Lowri joins the charity from Macmillan Cancer Support where she was the Policy and Public Affairs Manager for Wales since 2014. At the charity, she gained political cross-party support for a person-centred care approach to the development of the new Cancer Delivery Plan that was launched last year.
Furthermore, she spent her time developing the Wales Cancer Alliance, a collaboration of third sector cancer organisations, which has almost doubled in membership over the last two years and is recognised as an influential partner within the cancer community in Wales.
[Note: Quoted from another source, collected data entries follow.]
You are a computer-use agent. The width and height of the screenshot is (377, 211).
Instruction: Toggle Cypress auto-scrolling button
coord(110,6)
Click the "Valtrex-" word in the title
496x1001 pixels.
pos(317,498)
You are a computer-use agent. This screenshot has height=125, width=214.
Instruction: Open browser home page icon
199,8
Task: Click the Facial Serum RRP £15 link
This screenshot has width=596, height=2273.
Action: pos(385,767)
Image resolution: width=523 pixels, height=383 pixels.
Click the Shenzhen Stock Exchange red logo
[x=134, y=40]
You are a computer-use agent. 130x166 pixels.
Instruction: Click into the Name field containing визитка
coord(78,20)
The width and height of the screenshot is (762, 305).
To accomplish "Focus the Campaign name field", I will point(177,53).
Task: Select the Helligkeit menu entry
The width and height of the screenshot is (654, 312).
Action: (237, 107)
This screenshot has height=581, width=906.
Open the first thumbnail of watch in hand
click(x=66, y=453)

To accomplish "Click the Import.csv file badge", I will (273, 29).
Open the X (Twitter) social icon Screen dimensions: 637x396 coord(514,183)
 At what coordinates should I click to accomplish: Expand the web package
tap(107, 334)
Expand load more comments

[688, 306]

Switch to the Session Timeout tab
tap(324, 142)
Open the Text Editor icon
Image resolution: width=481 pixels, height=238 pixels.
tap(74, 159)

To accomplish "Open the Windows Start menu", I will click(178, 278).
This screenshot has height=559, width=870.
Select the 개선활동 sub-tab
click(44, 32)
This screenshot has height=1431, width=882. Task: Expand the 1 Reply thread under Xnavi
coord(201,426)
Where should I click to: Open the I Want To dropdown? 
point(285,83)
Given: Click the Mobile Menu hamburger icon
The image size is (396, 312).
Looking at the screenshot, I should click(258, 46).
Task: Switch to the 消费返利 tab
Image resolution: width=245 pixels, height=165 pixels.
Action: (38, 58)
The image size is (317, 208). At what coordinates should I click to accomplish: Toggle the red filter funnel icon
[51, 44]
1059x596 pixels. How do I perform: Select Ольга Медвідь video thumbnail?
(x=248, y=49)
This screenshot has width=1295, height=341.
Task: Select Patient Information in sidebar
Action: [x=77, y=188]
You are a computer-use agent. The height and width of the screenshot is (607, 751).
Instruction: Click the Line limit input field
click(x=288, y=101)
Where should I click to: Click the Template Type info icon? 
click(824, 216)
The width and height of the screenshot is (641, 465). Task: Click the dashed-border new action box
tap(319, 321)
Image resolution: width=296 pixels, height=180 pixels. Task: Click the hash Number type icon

Prior to that, Lowri was Head of Communications and External Affairs for the Stroke Association Wales, and Public Affairs Manager at Royal Voluntary Service, Wales.
Deborah Alsina MBE, Chief Executive for Bowel Cancer UK, said: “We’re absolutely delighted that Lowri has joined us. Her appointment is the start of realising our strategic ambition to grow our presence in the country so we can increase our impact and deliver on our strategy to improve outcomes for all those affected by bowel cancer in Wales. Lowri’s expertise and experience in leadership, policy and campaigns will play a vital role in realising those ambitions.”
Lowri said: "I am thrilled to have been appointed Head of Wales for Bowel Cancer UK. I’m passionate about making sure that people are at the heart of policy development and already have heard so many powerful and moving stories about how bowel cancer has affected the lives of many. It’s a privilege to be working with them and the wider bowel cancer community here in Wales.
“It’s a fantastic opportunity for me to grow the charity’s presence in Wales and influence national government strategy and policy to help stop bowel cancer in the country”.
Bowel cancer is the fourth most common cancer in Wales and second biggest cancer killer. Every year more than 2,200 people are diagnosed with bowel cancer in Wales and over 900 people die from the disease. However bowel cancer is treatable and curable especially if diagnosed early.